И в самом деле — началось. За мотоциклами прогремели грузовики с солдатами, развернулись посреди улицы и встали. С машин посыпались на землю люди в серо-зеленых шинелях. И пошел стук — по дверям, по окнам лупили фрицы прикладами:
— Рус, открывай!
В тот же день согнали всех взрослых на сход, стали назначать старосту. К избе, где находилось несколько гитлеровцев, собрались старики да старухи, помоложе других был Григорий Никитич Гусев, Борькин отец. На него-то с первой минуты и поглядывал немецкий офицер. Потом, показав рукой в его сторону, офицер что-то сказал стоявшему рядом переводчику. Тот согласно закивал головой и тут же объявил:
— Господин офицер желает знать, есть ли среди вас добровольцы на должность старосты?

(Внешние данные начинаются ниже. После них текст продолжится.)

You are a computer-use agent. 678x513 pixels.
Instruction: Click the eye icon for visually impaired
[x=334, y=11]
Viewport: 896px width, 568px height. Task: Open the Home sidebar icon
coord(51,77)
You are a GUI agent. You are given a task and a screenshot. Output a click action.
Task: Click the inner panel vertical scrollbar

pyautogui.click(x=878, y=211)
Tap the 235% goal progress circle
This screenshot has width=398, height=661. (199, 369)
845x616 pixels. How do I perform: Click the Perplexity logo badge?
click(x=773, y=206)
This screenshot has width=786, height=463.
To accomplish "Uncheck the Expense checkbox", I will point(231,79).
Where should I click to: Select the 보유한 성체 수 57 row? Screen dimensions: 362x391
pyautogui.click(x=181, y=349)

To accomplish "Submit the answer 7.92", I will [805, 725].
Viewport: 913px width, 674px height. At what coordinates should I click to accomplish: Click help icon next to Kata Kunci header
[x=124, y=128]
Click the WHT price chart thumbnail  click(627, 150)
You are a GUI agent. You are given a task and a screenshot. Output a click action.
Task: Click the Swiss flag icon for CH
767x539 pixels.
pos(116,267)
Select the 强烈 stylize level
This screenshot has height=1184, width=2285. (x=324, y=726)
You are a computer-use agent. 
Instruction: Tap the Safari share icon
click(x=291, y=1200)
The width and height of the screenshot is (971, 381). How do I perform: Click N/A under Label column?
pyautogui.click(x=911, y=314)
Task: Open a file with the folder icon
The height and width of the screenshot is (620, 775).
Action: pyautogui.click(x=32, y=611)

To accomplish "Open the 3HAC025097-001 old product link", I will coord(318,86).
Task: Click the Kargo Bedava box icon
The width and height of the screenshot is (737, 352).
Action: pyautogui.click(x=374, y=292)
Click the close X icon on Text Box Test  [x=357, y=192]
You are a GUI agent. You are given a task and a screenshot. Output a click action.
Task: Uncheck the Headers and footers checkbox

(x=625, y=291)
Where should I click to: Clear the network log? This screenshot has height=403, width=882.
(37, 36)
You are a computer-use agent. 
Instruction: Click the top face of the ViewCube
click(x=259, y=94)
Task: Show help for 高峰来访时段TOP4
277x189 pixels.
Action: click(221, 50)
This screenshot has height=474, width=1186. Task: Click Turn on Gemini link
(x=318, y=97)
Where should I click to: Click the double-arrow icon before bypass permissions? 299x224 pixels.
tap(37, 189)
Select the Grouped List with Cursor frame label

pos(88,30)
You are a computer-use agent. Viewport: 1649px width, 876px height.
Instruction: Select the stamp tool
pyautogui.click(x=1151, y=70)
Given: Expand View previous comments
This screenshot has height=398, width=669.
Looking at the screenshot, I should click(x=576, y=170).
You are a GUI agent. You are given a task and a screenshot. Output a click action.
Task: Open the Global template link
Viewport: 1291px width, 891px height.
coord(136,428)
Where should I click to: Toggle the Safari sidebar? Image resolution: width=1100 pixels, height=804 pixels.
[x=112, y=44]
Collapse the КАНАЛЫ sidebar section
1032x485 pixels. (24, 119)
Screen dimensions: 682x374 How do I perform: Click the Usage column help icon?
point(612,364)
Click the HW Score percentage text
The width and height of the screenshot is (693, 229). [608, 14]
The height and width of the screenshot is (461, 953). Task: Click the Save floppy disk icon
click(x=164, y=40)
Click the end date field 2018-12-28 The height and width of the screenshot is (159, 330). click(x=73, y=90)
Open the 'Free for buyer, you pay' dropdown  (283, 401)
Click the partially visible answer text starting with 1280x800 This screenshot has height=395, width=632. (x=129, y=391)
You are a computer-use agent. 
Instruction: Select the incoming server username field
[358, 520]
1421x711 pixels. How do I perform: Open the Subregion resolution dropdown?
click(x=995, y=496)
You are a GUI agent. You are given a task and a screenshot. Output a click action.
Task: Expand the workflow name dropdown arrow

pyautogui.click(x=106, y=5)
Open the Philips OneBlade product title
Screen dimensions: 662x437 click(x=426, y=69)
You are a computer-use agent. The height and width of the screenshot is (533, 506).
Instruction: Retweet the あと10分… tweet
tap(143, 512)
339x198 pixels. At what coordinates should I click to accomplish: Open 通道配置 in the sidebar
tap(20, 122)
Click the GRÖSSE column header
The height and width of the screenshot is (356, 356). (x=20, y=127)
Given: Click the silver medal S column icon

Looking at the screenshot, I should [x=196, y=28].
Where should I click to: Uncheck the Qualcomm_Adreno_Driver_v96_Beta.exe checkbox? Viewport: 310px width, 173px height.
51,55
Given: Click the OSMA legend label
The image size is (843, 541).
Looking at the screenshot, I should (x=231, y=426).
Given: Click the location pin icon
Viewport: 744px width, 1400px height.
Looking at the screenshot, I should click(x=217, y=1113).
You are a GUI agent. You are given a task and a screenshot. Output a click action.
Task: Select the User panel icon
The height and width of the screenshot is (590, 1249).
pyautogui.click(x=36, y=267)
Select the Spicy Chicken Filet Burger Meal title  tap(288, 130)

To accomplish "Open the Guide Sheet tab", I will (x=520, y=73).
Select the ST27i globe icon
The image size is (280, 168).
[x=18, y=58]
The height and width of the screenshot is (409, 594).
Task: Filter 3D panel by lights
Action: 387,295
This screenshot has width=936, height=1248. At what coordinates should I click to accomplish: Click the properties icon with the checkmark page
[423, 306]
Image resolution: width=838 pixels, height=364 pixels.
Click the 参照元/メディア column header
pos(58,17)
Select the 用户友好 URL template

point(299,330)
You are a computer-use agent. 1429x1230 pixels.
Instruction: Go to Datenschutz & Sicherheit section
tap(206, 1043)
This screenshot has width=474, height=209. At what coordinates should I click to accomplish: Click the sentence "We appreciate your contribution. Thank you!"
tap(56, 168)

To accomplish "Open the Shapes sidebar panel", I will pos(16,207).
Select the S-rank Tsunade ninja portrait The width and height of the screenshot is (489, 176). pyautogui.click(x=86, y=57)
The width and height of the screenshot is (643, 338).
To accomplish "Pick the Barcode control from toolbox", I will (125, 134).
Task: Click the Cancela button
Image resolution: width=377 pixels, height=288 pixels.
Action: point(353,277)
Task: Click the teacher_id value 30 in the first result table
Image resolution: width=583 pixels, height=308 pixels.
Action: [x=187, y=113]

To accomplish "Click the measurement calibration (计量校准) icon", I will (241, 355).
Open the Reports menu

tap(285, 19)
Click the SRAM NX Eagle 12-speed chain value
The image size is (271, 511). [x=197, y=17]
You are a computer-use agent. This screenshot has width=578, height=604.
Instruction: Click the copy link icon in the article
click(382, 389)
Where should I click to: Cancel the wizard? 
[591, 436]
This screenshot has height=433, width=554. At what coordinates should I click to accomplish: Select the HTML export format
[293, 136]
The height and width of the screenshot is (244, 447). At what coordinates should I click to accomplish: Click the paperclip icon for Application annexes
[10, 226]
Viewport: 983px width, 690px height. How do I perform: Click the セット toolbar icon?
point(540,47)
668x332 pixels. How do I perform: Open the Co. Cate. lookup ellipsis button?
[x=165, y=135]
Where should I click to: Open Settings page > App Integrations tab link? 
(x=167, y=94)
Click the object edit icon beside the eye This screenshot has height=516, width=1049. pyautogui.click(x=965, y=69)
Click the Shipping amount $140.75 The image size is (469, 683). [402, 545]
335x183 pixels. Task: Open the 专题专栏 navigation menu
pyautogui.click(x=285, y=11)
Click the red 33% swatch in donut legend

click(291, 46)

Толпа притихла, добровольцев как будто не было. Но в эту минуту Григорий Никитич вышел вперед.
— Назначайте, коли так, — сказал он.
Его и назначили.
С того самого дня невзлюбил Борька своего отца: виданное ли дело — немецкий староста. Да не силком назначенный, а добровольно, по своему желанию. Стыд-то какой! По вечерам, когда Григорий Никитич, обойдя все дворы, возвращался домой, забирался Борька на печку — старался не показываться отцу на глаза, не разговаривал с ним. Так и лежал — следил за тем, как мать молчаливо накрывала на стол, если, конечно, было что накрыть, потом отходила к печке и долго стояла, скрестив руки на груди, и также молча глядела на отца. Борька знал: переживает и мать, плачет по ночам, осуждает отца, а сказать не решается. Хотелось слезть с печки, подойти к отцу и сказать ему что-нибудь такое... Но он не решался. Лежал в темноте и от обиды кусал губы, размазывал кулаком слезы.
На улицу Борька старался не выходить: стеснялся, не хотел, чтобы пальцем на него показывали. Через отца своих друзей-товарищей порастерял, никто с ним и знаться не хочет. И Нюрке, сестренке его, тоже не легче, тоже целыми днями дома сидит.
Но однажды странные перемены произошли в доме. Еще утром мать словно подменили. Повеселела, будто помолодела, посветлела лицом. И на отца стала смотреть по-другому, с участием. Заметив, что Борька глядит на нее сердито, неодобрительно, подошла к нему, положила руку на плечо и сказала:
— Ну что ты, что ты, чудак? Батька-то у нас хороший. Погоди, скоро узнаешь.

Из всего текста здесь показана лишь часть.